It’s widely known that the United States is the most religious of the major industrialized countries. Weekly church attendance may be as high as 40% and the great majority of people believe in God. Even the most liberal of politicians feel obligated to affirm their faith on the campaign trail.
I’m not quite sure what the connection between intermarriage and our high level of religiosity is, but it’s interesting to notice the contrasts between the U.S. and other industrialized countries. Great Britain and Canada have significantly lower levels of church attendance and yet in both, the Jewish community is much more cohesive and insular–leading to much lower rates of intermarriage than in the U.S.
Diane Flacks, author of Bear With Me, writes in the (Toronto) Globe and Mail about raising children in her intermarriage. She’s Jewish, her partner is not. “Is there a more polarizing issue than the place of religion in parenting?” she asks. I would bet no American writer would ask that question. In the U.S., it’s a given that religion will take a significant role in parenting.

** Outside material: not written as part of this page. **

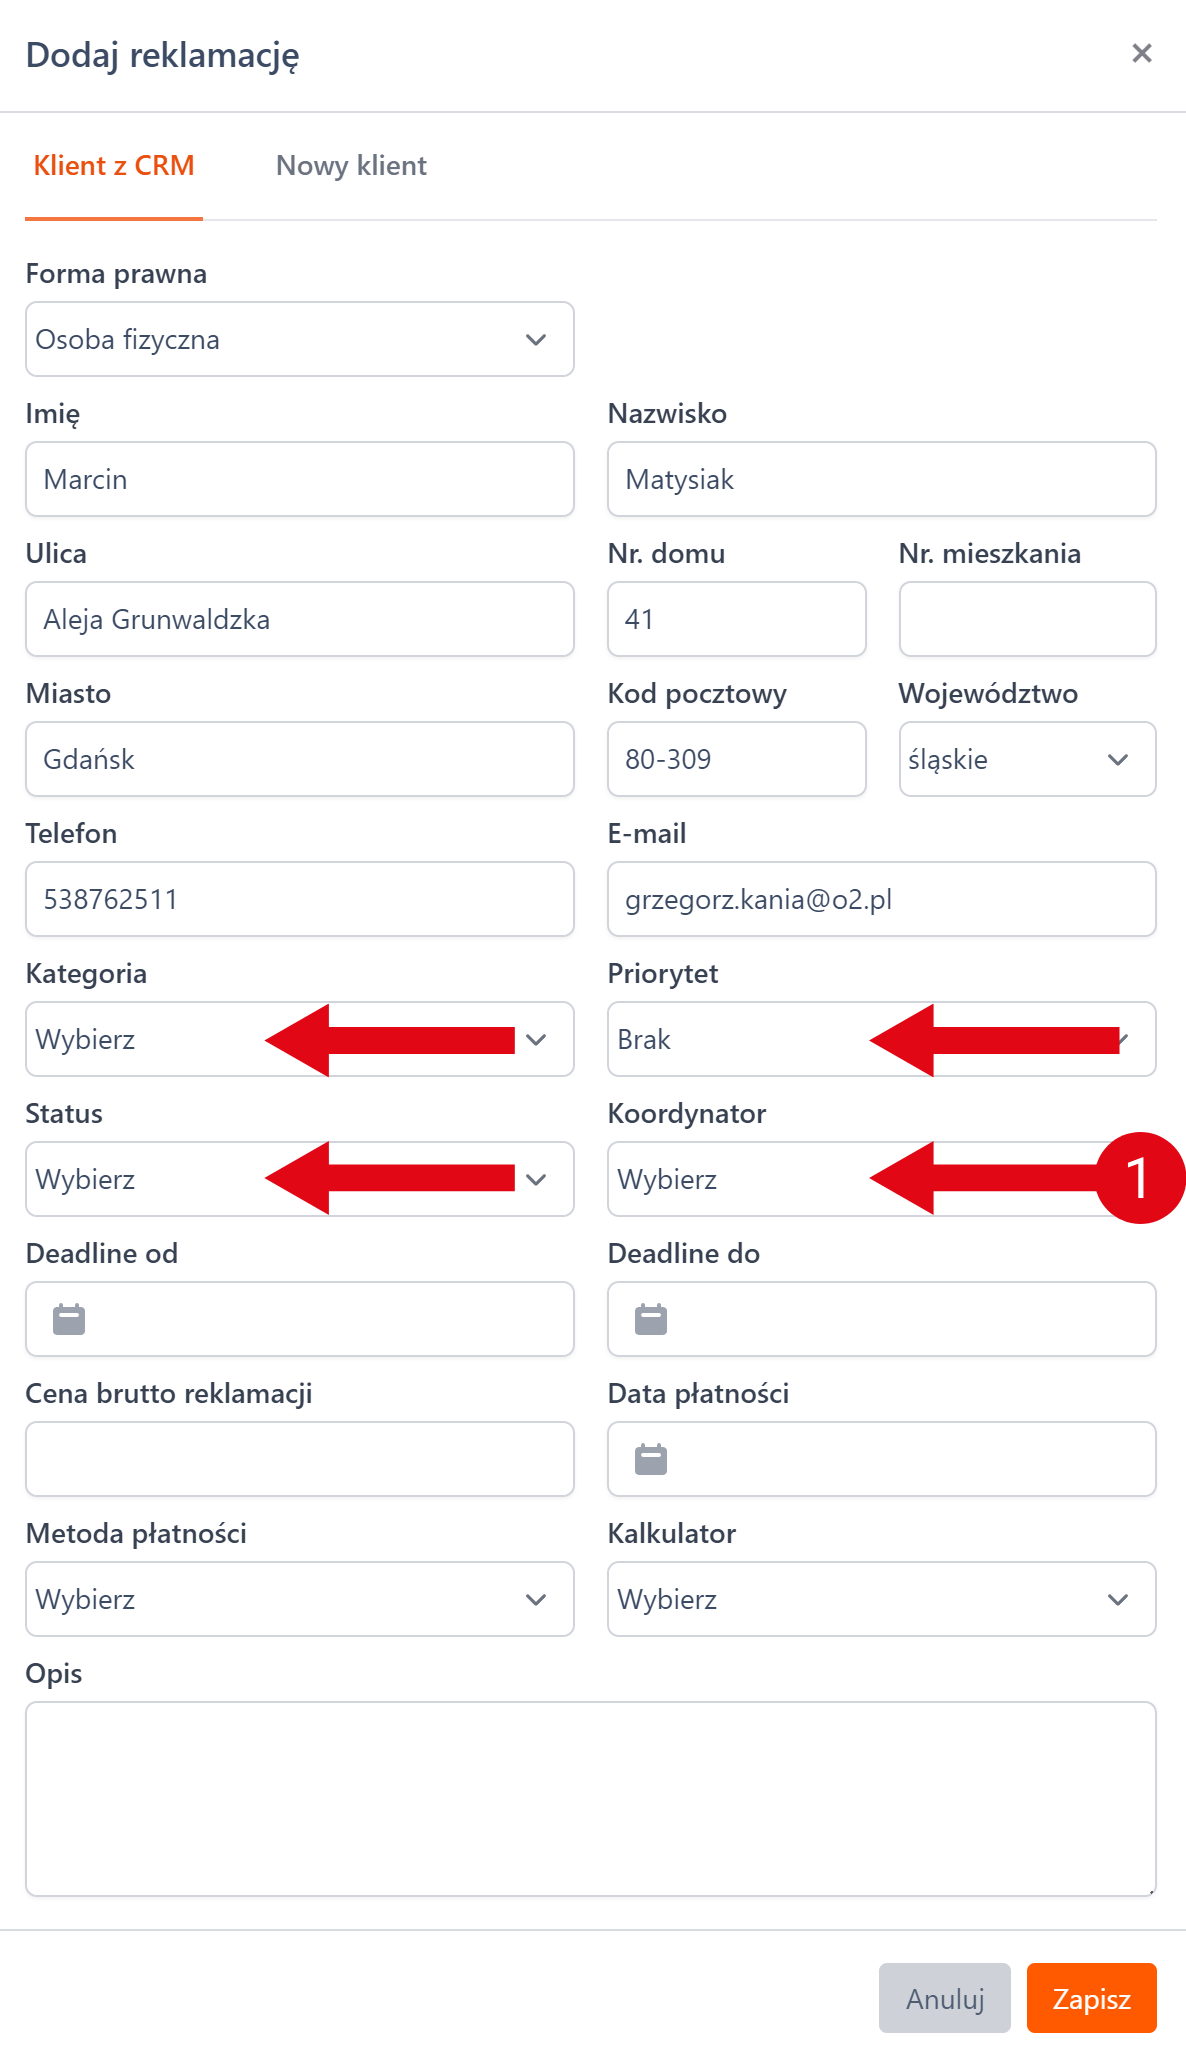Focus the Imię input field
The width and height of the screenshot is (1186, 2047).
tap(299, 479)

As she goes on to discuss how she and her partner navigate between her Judaism and her partner’s Christianity, she comes to a somewhat conflicting conclusion. She says letting her children “choose” their religion “doesn’t sit well with me.” She says, “when they’re young–when they’re looking to us for security–I want to give them something to feel proud of, to feel clear about.” And what is that something? “Love,” she says. Nothing wrong with that, but it seems a rather vague cop-out when you suggest that parents should dictate a religion for their children. I wonder if it has something to do with a particularly Canadian discomfort with openly declaring your loyalty to one faith.
Meanwhile, the European Jewish Press has a a story on a recent study on Jews in Britain with data taken from the 2001 Census. While intermarriage is quite low in Britain, there are suggestions that it may be inching up soon:
Although the Census did not report an intermarriage rate, the analysis did reveal that 72% of married or cohabiting Jews had a Jewish partner; 19% had a non-Jewish partner.

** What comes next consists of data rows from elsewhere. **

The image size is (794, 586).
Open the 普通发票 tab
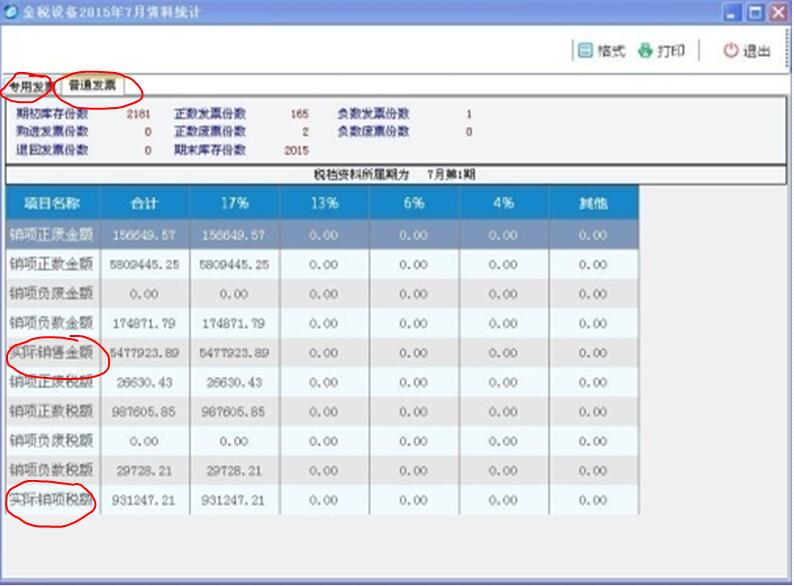point(92,85)
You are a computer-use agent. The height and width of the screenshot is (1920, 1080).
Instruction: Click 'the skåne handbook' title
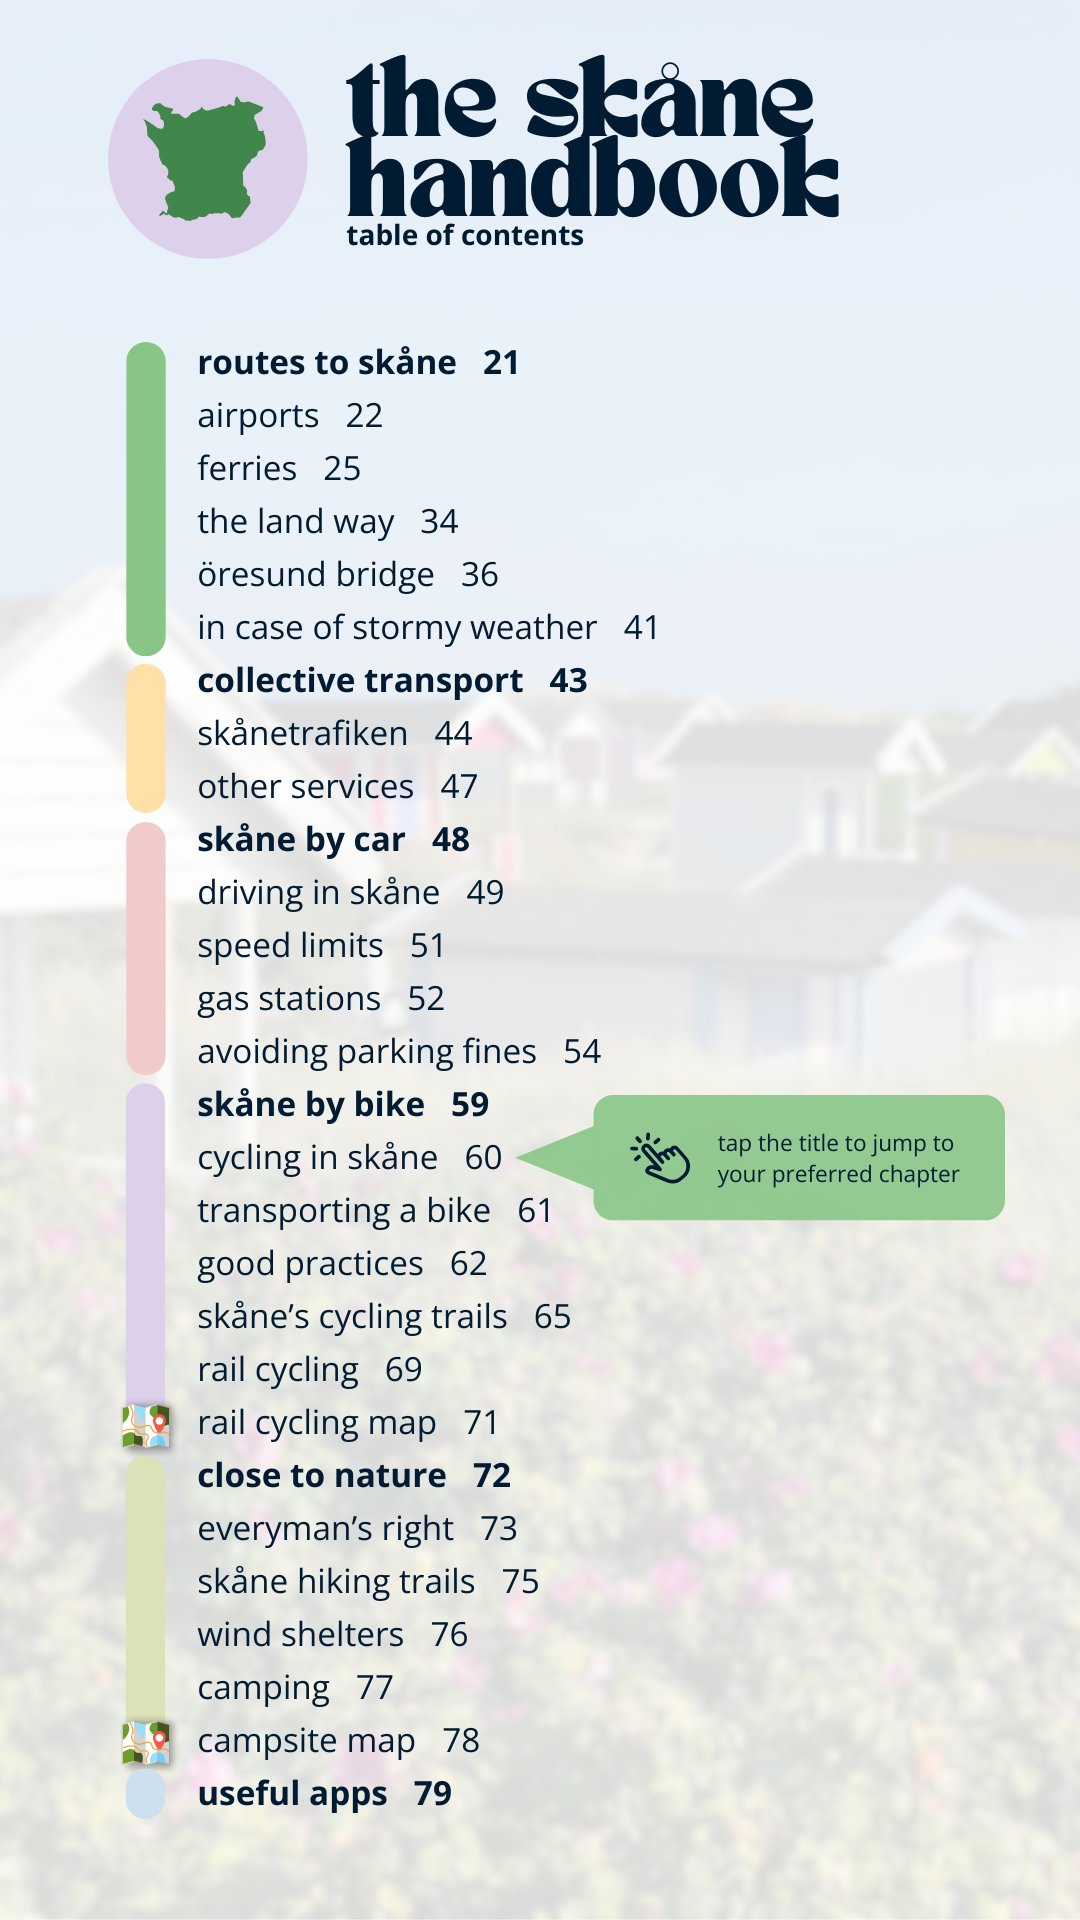tap(590, 138)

However, for those who were cohabiting, 68% of all Jewish individuals had a partner who was either not Jewish or had no religion. (Those cohabiting were a tenth of those who were married.)

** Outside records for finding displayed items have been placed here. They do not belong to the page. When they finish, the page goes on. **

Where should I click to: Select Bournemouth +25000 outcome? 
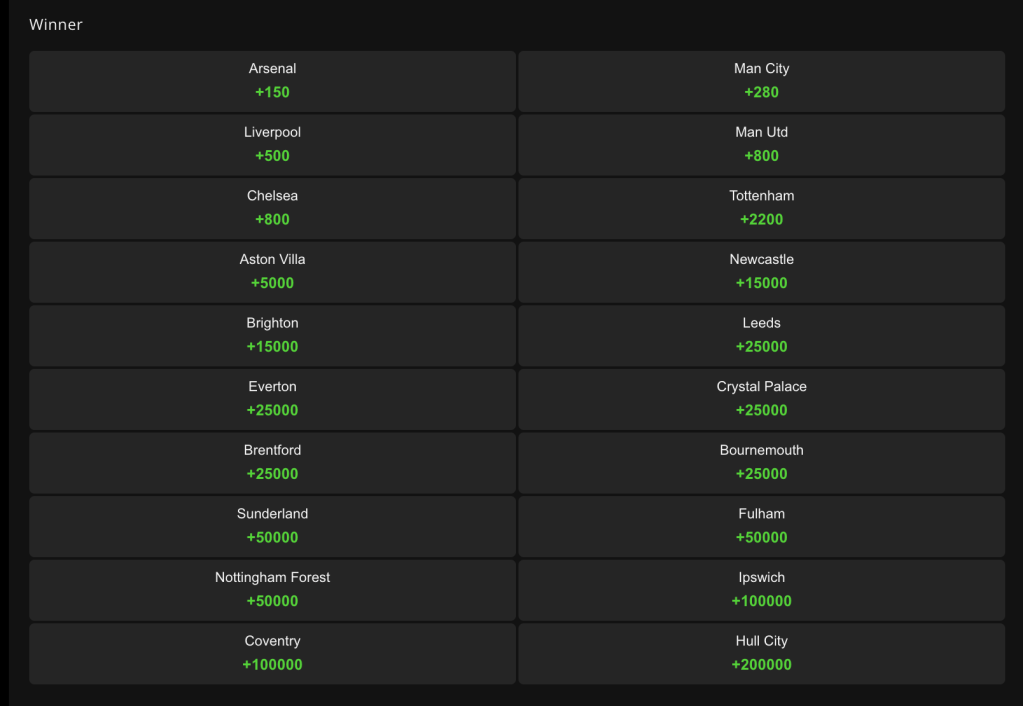click(761, 463)
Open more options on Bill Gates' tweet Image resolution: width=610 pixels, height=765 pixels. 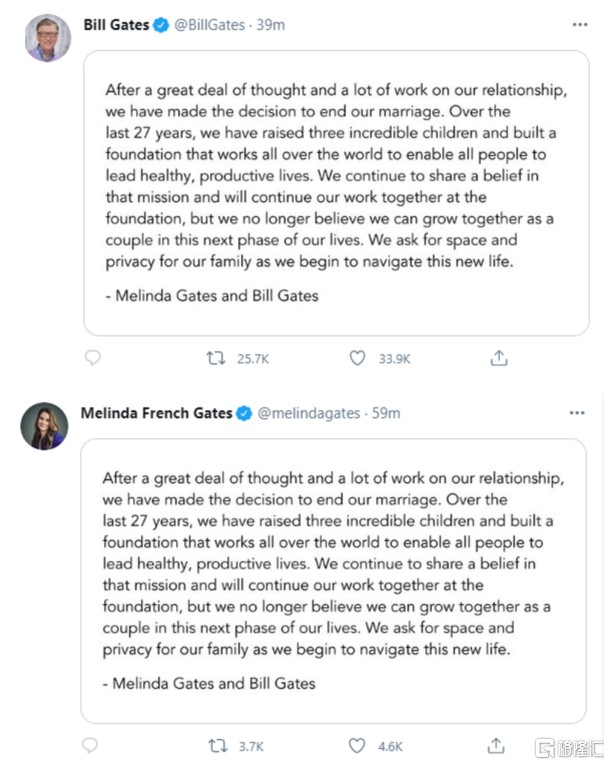pos(579,24)
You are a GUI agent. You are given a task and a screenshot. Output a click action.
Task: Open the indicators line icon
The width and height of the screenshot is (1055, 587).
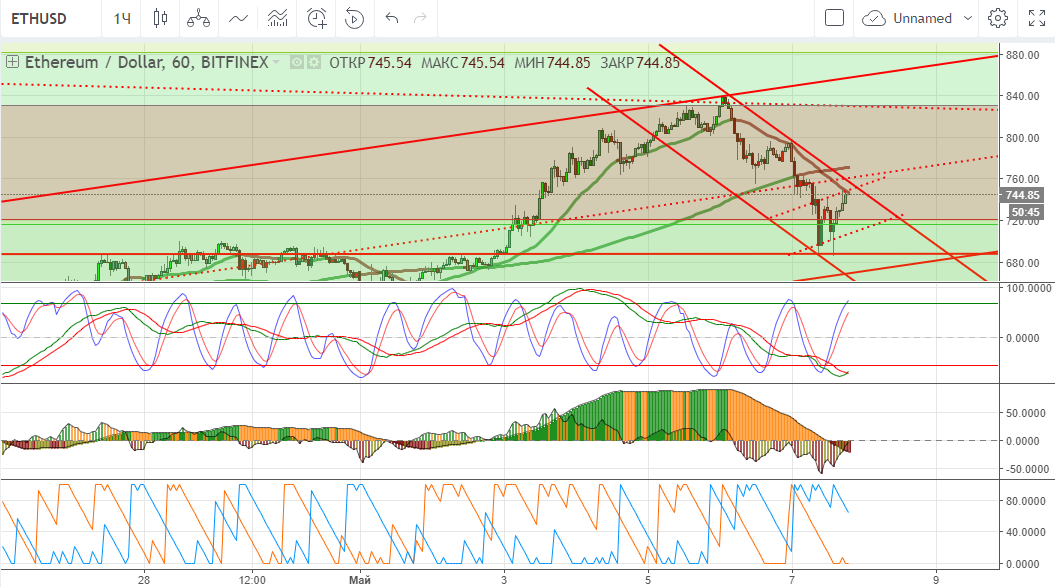pyautogui.click(x=238, y=18)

David Graham, one of the authors and research consultant to the Board of Deputies of British Jews, commented: “Overall, intermarriage, more accurately Jew-to-non-Jew partnerships, is still relatively uncommon. But certain groups, especially cohabitees, show clear signs that strongly suggest change is on the way.”
This may be a function of another piece of information that comes from the report. According to the Census, Jews are more geographically spread-out in Britain than previously thought. Perhaps, as in America, geographical dilution of the community is a cause of higher rates of interfaith relationships. If there are fewer Jews around to potentially partner with, then it’s more likely you’ll fall in love with somebody who’s not Jewish.